From the Introduction: When pondering the question of the “sustainable corporation,” as we did in this symposium, one of the intractable problems is the nature of the corporation to produce externalities. By noting this characteristic, I am not making a moral point but an economic one. The nature of the firm is to create financial wealth by producing goods and services for profit; without regulatory or contractual limits, the firm has every incentive to externalize costs onto those whose interests are not included in the firm’s current financial calculus. In fact, because of the corporation’s tendency to create benefits for itself by pushing costs onto others, the corporation could aptly be called an “externality machine.”
The obvious kind of externality is the one that happens in the same time frame as the benefits gained. These current externalities take a number of forms. A company might refuse to provide health benefits to its employees, leaving Medicare or Medicaid to pick up the tab. The company might save on production costs by skirting environmental laws, thereby forcing communities, neighbors, or employees to suffer risks of harm that do not need to be accounted for on the company’s financial statements. Alternatively, the company could sell shoddy products to one-time purchasers, produce goods in sweatshops, or underfund employees’ pension funds.
These kinds of externalities are routine to notice and remark on. They are also the subject of some push-back from stakeholders and regulators. Those who bear the cost can assert their interests in various ways.
The more difficult kind of externality to address—especially if our focus is on the sustainability of the corporation—is the future externality. What I mean here is the kind of cost that a corporation’s management can externalize to the future. From management’s perspective, the future is a much more attractive place to push off costs. Stakeholders who must bear such future costs will be less aware of those costs than current costs, and even if they do learn of such future costs, they will be less able to gain the attention of regulators.

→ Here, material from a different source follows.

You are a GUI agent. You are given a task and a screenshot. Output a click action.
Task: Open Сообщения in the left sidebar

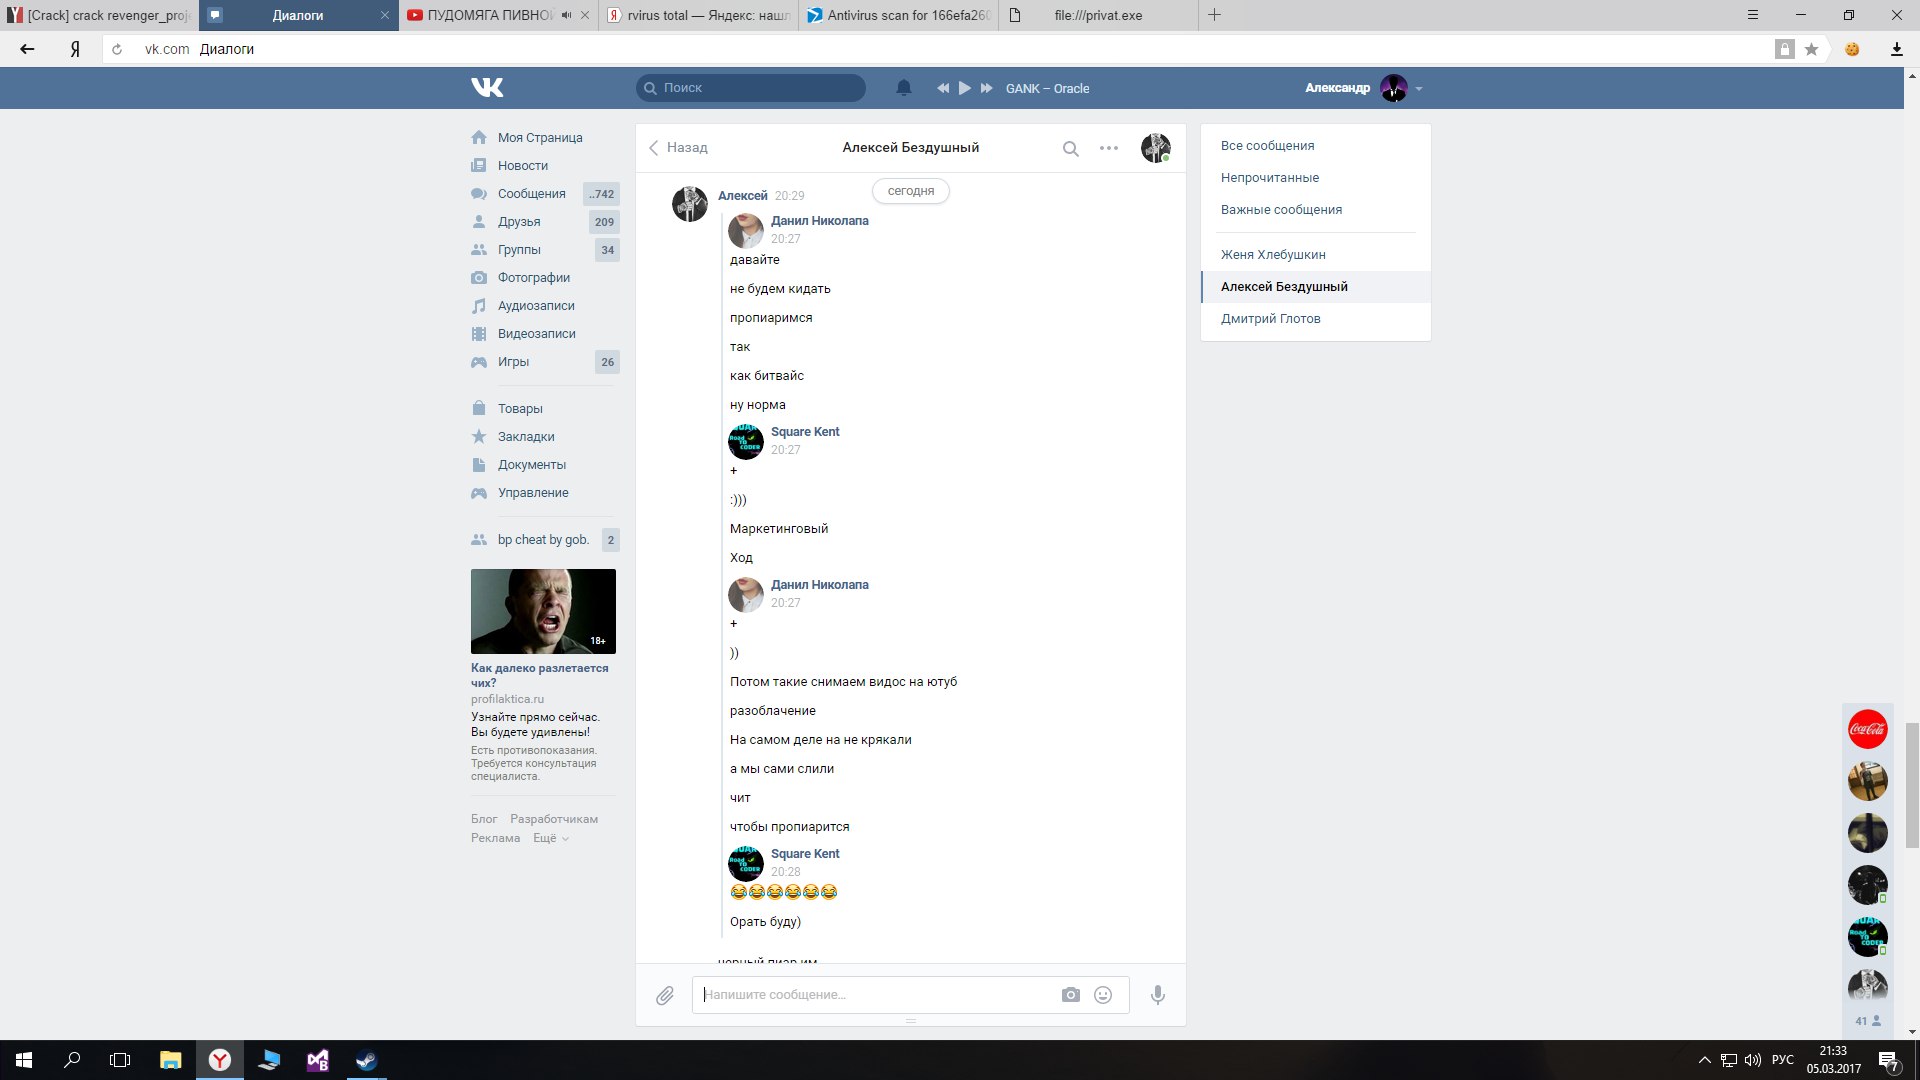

The aim of this Essay is to ask about one particular kind of future externality: future costs to shareholders. I recognize that shareholders are not usually the focus in a discussion of externalities. In the present, their interests are sufficiently (even if not perfectly) aligned with those of management that we need not concern ourselves with externalities borne by shareholders other than through the usual corporate governance tools. But in the case of future externalities, the analysis is more complex. Current shareholders may prioritize present returns over future returns, and current shareholders may not expect to be future shareholders at all. This means that corporate managers have incentives not only to externalize costs to current and future stakeholders whose interests they can ignore but also to future shareholders as well. This means that corporations will, by their very natures, be fixated on the short term.
Kent Greenfield. "The Puzzle of Short-termism." Wake Forest Law Review 46, no.3 (2011): 627-640.